Copy out the items without changes, from the line containing "mwim (25) [View posts tagged mwim] (238, 406)" through the end of the items.

+++ SUPPLIED RECORDS +++

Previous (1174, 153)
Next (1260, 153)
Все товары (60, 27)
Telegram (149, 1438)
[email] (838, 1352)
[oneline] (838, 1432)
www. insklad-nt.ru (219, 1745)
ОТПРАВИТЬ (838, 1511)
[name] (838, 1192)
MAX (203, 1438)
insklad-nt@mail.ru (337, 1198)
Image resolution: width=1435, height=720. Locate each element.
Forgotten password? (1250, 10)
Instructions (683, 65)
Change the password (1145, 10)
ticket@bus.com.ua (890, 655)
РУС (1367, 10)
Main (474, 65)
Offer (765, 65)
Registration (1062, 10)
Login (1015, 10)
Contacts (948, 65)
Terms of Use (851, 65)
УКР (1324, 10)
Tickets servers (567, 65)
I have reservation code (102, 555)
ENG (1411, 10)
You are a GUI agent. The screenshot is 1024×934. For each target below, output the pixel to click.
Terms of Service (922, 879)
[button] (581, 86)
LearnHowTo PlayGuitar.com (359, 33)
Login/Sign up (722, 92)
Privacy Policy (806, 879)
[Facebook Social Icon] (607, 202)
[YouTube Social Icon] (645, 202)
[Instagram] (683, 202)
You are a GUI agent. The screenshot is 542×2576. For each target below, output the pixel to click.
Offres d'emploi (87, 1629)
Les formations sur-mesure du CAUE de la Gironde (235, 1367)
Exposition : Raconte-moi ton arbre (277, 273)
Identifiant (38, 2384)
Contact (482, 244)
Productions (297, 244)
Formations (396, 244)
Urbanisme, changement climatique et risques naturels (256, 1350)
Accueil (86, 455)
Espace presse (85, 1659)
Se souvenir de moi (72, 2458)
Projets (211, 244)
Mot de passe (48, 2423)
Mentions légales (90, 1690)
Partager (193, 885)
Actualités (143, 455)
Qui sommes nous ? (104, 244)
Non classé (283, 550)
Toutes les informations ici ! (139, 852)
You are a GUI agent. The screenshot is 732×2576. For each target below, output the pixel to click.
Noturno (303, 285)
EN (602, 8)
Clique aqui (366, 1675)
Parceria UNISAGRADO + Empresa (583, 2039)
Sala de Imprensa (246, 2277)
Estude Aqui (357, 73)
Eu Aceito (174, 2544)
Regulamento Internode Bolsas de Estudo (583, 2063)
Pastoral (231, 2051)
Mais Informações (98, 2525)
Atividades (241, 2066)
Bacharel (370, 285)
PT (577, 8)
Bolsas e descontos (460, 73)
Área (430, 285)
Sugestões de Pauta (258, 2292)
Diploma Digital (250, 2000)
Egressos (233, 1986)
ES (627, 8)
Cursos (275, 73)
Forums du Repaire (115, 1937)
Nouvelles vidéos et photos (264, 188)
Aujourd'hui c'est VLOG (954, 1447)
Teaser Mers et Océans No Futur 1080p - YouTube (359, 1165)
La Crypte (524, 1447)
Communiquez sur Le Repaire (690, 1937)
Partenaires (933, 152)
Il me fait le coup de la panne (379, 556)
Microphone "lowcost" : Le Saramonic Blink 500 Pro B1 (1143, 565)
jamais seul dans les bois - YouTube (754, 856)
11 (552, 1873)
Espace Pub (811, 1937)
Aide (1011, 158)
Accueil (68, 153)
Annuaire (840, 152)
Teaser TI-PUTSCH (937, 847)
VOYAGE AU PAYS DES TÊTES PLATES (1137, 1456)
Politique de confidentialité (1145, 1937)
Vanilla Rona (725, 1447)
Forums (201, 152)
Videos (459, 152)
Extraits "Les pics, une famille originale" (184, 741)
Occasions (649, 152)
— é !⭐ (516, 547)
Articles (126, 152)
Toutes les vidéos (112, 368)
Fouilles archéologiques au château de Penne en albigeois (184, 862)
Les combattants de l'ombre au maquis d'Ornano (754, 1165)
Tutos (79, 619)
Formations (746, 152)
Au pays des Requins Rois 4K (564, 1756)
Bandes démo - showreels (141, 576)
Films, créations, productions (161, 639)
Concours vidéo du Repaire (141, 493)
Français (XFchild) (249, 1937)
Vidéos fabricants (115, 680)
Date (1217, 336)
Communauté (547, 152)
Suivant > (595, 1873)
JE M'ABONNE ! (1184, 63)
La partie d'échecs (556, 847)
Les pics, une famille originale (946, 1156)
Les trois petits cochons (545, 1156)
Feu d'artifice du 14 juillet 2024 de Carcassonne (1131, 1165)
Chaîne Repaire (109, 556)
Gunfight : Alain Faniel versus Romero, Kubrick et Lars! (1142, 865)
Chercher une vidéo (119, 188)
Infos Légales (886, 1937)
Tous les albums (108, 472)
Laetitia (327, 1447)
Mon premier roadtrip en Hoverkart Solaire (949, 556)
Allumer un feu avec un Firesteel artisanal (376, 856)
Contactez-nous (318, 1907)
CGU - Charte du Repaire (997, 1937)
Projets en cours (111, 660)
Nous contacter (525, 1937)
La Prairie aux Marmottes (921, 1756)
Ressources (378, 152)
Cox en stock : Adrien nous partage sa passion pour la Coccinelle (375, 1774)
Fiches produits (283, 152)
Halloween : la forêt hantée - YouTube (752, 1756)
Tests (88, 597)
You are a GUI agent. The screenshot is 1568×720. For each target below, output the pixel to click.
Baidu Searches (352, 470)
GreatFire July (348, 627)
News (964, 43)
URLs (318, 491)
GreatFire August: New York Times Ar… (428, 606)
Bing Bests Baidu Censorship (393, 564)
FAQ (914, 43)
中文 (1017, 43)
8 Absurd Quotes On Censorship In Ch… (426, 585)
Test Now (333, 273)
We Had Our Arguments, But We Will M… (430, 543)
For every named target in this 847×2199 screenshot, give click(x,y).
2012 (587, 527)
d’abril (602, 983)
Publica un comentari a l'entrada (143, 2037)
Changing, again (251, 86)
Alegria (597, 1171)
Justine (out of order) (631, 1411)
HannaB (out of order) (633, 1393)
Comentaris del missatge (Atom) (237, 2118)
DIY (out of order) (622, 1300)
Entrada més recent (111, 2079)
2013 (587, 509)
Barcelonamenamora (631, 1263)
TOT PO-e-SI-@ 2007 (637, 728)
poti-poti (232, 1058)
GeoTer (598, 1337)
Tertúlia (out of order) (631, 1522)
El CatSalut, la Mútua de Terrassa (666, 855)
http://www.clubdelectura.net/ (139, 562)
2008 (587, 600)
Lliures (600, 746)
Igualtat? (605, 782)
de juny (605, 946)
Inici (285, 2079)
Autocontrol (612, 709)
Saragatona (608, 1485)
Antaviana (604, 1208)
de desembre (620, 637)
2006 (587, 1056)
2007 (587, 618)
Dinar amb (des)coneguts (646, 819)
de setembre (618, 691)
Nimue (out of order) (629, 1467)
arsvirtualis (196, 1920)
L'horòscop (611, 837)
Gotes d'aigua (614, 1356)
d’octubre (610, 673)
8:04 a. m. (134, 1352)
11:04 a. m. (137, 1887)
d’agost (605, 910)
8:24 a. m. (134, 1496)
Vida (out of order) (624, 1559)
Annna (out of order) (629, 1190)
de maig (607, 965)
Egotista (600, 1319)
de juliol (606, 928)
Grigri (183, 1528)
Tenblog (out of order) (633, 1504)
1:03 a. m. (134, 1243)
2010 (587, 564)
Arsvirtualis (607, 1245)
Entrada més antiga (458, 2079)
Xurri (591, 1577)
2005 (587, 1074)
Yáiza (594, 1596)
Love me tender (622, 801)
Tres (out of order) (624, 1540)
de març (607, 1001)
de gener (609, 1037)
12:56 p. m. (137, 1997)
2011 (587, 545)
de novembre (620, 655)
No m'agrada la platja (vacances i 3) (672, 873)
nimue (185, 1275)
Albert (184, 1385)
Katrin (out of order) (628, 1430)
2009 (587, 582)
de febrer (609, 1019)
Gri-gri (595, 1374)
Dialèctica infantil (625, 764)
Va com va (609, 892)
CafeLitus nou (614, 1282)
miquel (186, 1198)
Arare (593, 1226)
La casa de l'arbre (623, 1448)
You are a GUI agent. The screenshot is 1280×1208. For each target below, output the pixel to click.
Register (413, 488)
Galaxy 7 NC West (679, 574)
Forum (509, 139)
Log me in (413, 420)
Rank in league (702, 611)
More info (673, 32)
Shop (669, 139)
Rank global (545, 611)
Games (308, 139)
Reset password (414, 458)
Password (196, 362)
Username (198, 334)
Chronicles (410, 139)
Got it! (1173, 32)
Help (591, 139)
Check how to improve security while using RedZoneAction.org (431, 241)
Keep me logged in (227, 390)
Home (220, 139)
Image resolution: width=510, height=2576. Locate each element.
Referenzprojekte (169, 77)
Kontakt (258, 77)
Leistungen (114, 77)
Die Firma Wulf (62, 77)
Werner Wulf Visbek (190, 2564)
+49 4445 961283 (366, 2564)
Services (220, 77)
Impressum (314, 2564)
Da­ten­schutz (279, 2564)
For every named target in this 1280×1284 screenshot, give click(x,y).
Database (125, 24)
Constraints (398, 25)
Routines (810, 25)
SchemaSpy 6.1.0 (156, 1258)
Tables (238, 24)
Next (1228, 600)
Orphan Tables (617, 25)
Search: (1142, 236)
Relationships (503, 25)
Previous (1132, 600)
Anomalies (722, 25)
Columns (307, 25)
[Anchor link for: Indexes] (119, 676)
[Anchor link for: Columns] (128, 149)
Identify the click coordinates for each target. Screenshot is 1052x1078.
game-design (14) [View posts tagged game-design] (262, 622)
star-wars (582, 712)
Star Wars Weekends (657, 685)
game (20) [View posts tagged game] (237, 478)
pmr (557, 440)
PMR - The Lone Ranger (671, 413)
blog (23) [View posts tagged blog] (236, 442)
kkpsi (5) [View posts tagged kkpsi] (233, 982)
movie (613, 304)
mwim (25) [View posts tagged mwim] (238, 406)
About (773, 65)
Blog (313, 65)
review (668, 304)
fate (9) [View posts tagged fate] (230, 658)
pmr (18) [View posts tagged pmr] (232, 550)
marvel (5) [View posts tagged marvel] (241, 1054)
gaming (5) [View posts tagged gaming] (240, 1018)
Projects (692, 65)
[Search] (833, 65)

+++

• FULL OUTPUT:
mwim (25) [View posts tagged mwim] (238, 406)
About (773, 65)
Blog (313, 65)
review (668, 304)
fate (9) [View posts tagged fate] (230, 658)
pmr (18) [View posts tagged pmr] (232, 550)
marvel (5) [View posts tagged marvel] (241, 1054)
gaming (5) [View posts tagged gaming] (240, 1018)
Projects (692, 65)
[Search] (833, 65)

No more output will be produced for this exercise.